Mit dieser von Sellars ins Spiel gebrachten Atom-Katastrophe, mit der er auf seine Weise die von Ligeti erlebten Kriegsgräuel interpretiert, legt er gleichzeitig den Finger auf die Wunde, thematisiert die Verwundbarkeit der Völker, sollte ein Unbeherrschter auf den entsprechenden Auslöse-Knopf drücken. Mit Blick auf aktuelle Entwicklungen läuft Nachdenklichen dabei ein Schauer über den Rücken, selbst wenn die auf den Bildschirmen gezeigten Anti-Atomkraft-Demonstration der Vergangenheit angehören.  
Ligeti hat sich gegen seine Erlebnisse im Krieg und in sowjetischer Gefangenschaft nachträglich zur Wehr gesetzt und den Tod wie im absurden Theater lächerlich gemacht. Piet vom Fass wird, wie schon angedeutet, der Retter. Er schenkt dem selbsternannten Tod ein Glas Wein nach dem anderen ein, so dass der Betrunkene die mitternächtliche Tatstunde verpasst und daran zu Grunde geht. Der von ihm geplante Weltuntergang findet nicht statt. Durch Komik, Humor und Groteske überwindet Ligeti nach eigenen Worten die Angst vor dem Tod.

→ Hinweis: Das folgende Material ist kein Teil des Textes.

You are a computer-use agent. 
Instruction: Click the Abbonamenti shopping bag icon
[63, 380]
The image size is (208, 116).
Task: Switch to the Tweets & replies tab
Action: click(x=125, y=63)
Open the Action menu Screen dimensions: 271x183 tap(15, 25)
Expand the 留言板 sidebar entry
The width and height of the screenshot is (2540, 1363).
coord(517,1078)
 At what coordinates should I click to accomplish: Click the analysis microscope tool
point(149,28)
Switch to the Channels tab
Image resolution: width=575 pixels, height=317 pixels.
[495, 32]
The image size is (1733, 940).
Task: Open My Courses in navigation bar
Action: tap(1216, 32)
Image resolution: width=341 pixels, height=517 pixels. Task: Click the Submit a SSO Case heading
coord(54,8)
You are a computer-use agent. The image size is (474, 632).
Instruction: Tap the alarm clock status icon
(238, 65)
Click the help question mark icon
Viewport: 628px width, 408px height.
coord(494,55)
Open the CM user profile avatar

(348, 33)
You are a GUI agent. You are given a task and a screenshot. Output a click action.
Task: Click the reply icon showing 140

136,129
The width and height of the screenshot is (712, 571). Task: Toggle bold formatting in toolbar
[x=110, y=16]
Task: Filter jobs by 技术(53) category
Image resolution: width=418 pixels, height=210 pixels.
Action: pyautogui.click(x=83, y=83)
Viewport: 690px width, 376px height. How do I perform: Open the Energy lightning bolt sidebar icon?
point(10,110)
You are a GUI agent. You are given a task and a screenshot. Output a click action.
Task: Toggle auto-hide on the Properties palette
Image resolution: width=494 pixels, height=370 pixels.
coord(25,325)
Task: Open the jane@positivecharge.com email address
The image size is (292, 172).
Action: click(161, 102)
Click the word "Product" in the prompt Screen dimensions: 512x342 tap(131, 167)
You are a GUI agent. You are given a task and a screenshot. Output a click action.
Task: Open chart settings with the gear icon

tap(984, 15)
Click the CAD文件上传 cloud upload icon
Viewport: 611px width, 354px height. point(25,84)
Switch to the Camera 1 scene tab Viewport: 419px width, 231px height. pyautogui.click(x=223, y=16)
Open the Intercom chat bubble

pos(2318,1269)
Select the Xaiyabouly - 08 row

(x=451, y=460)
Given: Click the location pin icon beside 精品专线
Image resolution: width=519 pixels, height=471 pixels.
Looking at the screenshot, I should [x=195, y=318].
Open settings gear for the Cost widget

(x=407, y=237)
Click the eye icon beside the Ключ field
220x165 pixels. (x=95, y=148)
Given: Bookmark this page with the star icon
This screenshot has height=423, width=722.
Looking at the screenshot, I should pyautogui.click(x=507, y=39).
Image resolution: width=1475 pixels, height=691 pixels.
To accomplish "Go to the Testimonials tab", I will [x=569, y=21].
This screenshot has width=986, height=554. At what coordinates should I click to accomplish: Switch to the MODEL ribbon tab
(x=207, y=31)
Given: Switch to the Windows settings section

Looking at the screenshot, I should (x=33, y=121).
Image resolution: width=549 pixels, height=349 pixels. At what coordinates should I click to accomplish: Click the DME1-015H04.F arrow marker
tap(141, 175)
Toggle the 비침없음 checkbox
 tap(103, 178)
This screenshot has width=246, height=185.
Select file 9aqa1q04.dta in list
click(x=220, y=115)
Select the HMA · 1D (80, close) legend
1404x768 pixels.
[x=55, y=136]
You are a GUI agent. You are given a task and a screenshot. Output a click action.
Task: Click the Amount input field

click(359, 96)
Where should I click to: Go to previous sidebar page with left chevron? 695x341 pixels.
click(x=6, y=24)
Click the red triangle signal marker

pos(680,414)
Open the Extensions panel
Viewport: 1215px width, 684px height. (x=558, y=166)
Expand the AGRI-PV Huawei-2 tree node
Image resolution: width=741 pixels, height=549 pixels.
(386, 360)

Alle Solisten versammeln sich nun auf der Bühne, auch „die schon gestorbenen“. Gemeinsam mit dem Chor singen sie Ligetis als Passacaglia komponierten Ratschlag: „Fürchtet den Tod nicht, gute Leut’! Irgendwann kommt er, doch nicht heut’! Und wenn er kommt, dann ist’s soweit…Lebt wohl so lang in Heiterkeit!“ Der Bildschirm zeigt derweil zwei glückliche Kühe auf grüner Wiese, Sellars Zusatzpointe für Ligetis aberwitzige und zuletzt zu Recht als Entdeckung bejubelte Oper.  

  Ursula Wiegand
Letzte Berliner Aufführung am 20. Februar.